Milano 2016
3 Novembre Nov 2015 1610 03 novembre 2015

Grillini, a Milano va in scena il talent show della normalità

«Siete vegetariani?», «Se vi chiamasse Casaleggio cosa fareste?». Queste alcune delle domande degli attivisti ai candidati, in vista delle Comunarie del prossimo 8 novembre. Che non saranno online

Grillo
GIUSEPPE CACACE/AFP/Getty Images

C'è chi l'ha definito un provino da talent-show e chi una corrida. Ma alla fine l'avvio della campagna elettorale del Movimento 5 Stelle a Milano è stata soprattutto una prova di normalità. Otto attivisti, otto 'cittadini' fra i 30 e i 70 anni, si sono candidati a diventare il candidato sindaco grillino. Nella sala consiliare della Zona 3 di Milano, lunedì sera si sono auto-presentati davanti ai loro potenziali elettori, tutti iscritti certificati del Movimento. Nome, cognome, età, studi, professione, stato di famiglia, sogni e progetti politici. In corsa ci sono Patrizia Bedori, consigliera di zona; Matteo Cattaneo, architetto; Gianluca Corrado, avvocato; Francesco Franz Forcolini, pensionato; Antonio Laterza, informatico; Livio Lo Verso, dipendente pubblico; Fulvio Martinoia, informatico; Walter Monici, designer. Tutti hanno in mente una Milano "governata dai cittadini", "più sostenibile", "senza più consumo del suolo", "che aiuta i più deboli". In pochi hanno citato l'odiato Expo: per ora, la critica all'Esposizione universale che si è chiusa sabato è una scommessa persa.
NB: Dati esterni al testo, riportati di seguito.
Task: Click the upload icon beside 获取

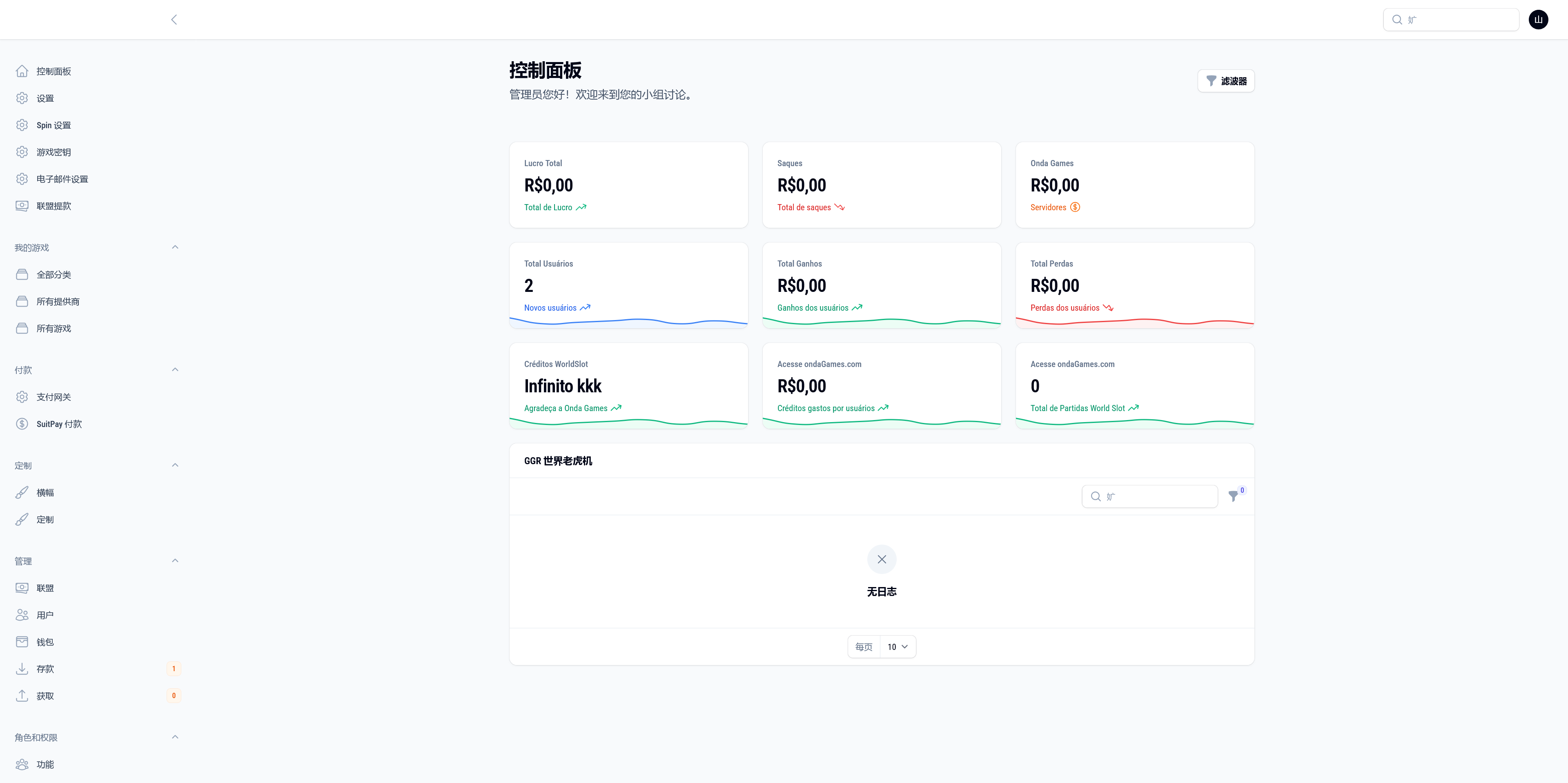Action: 22,695
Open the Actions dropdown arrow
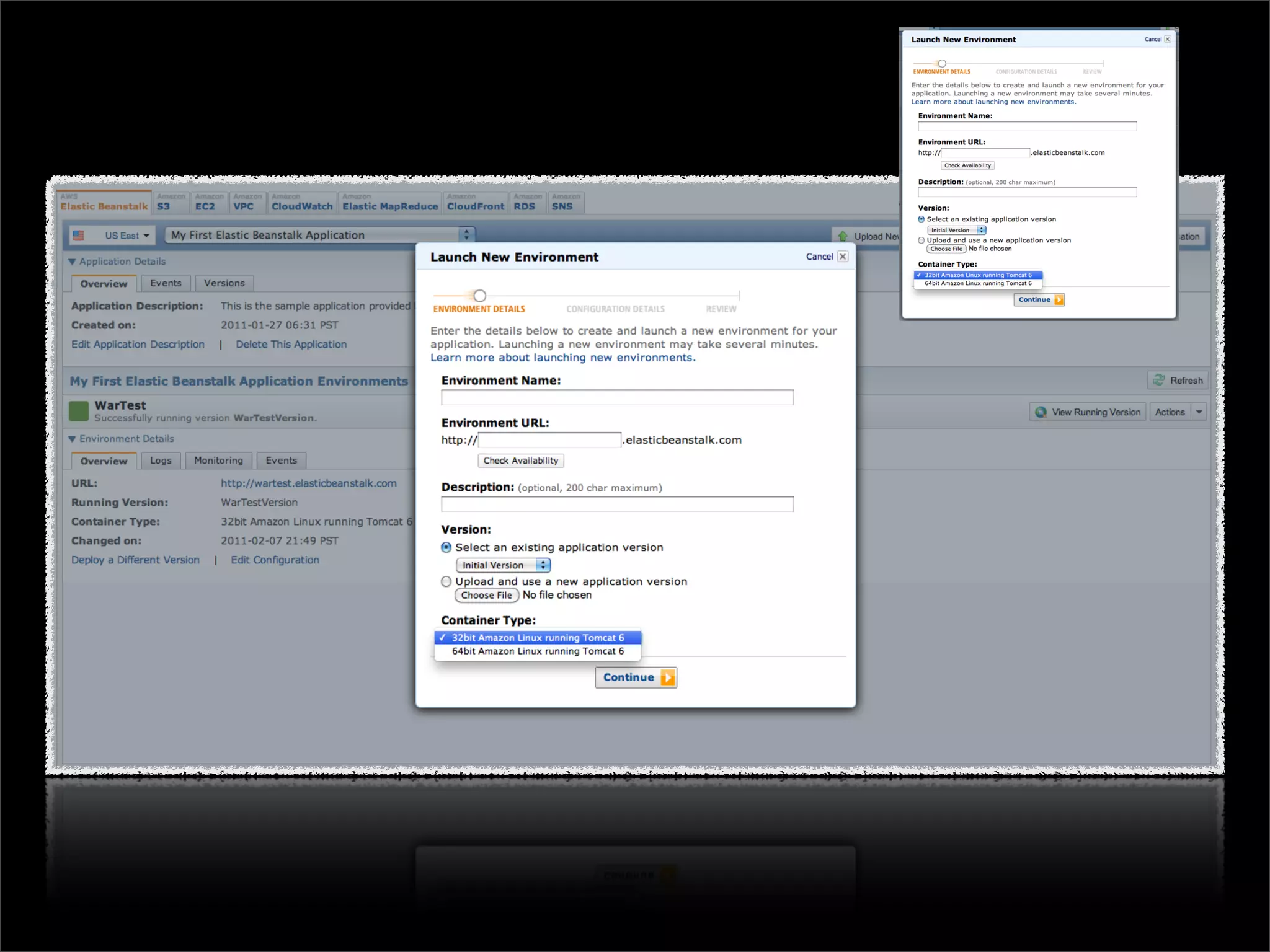This screenshot has width=1270, height=952. tap(1199, 412)

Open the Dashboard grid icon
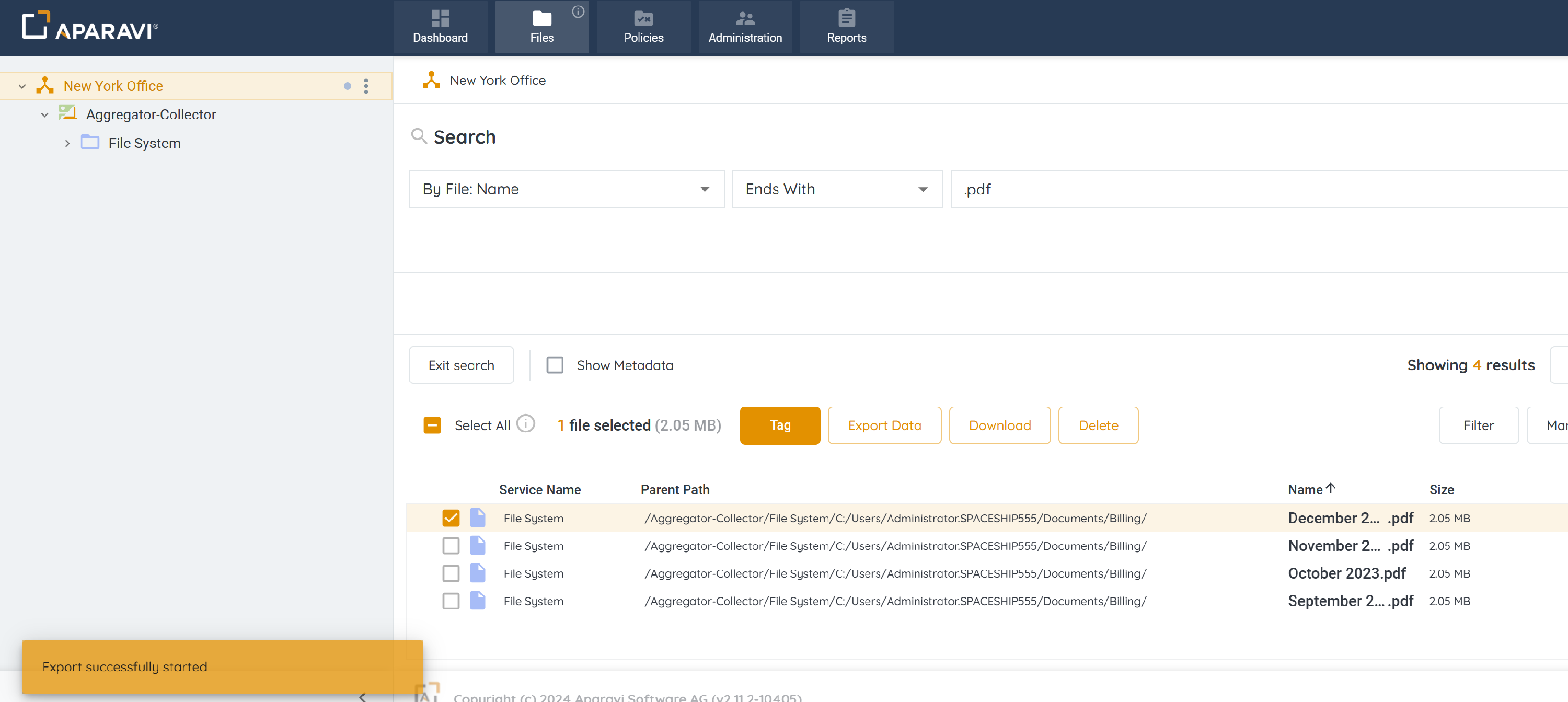click(x=440, y=18)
In pochi hanno citato l'odiato Expo: per ora, la critica all'Esposizione universale che si è chiusa sabato è una scommessa persa.

Cinque minuti a testa, contro i tre previsti inizialmente. Un microfono in mano, con cui potersi muovere sul palchetto. In molti sono andati a braccio, altri hanno letto da un foglietto per superare l'imbarazzo. Nessun nome ad effetto. Nessuna parola fuori posto. Quasi tutti in giacca e cravatta. I giornalisti a caccia di “colore”, a cui erano state addirittura riservate due file centrali della platea ma con l'invito a non intervistare gli otto candidati, sono andati via un po' delusi.

In realtà sono state le domande della base grillina a suscitare maggiore attenzione. «Siete vegetariani?», è stato chiesto agli otto candidati della formazione di Grillo. «Come parlate l'inglese? E lascerete il lavoro una volta diventati sindaco?» Dalla platea molta curiosità anche sul ruolo che ha la Casaleggio e Associati nella scelta del candidato del Movimento. «Avete detto che la Casaleggio non decide nulla - è stata la domanda di un attivista - ma se vi arrivasse una telefonata, voi che cosa fareste?». Una bella risata collettiva, più che una risposta precisa.

Una gara di normalità, dunque, con l'unico consigliere comunale uscente Mattia Calise a sistemare luci e audio. Come una comitiva pronta a partire insieme per un viaggio che si confronta sulla meta ma anche sul necessario da mettere in valigia. I sondaggi dicono che il M5S a Milano è più competitivo di cinque anni fa, quando prese un solo consigliere, anche se non punta così in alto come a Roma. Potrebbe prendere consensi a due cifre. Chi sarà il candidato “normale” chiamato a sfidare i big di centrosinistra e centrodestra, lo si saprà però domenica prossima, 8 novembre. Dalle 11 alle 18 ci sarà l'election day. Lo spoglio si farà subito. I seggi saranno nell'auditorium di via Valvassori Peroni. Primarie, anzi comunarie fisiche. Non on-line. Ma per accedere alle urne sarà pur sempre richiesto di inserire uno username e una password in un computer.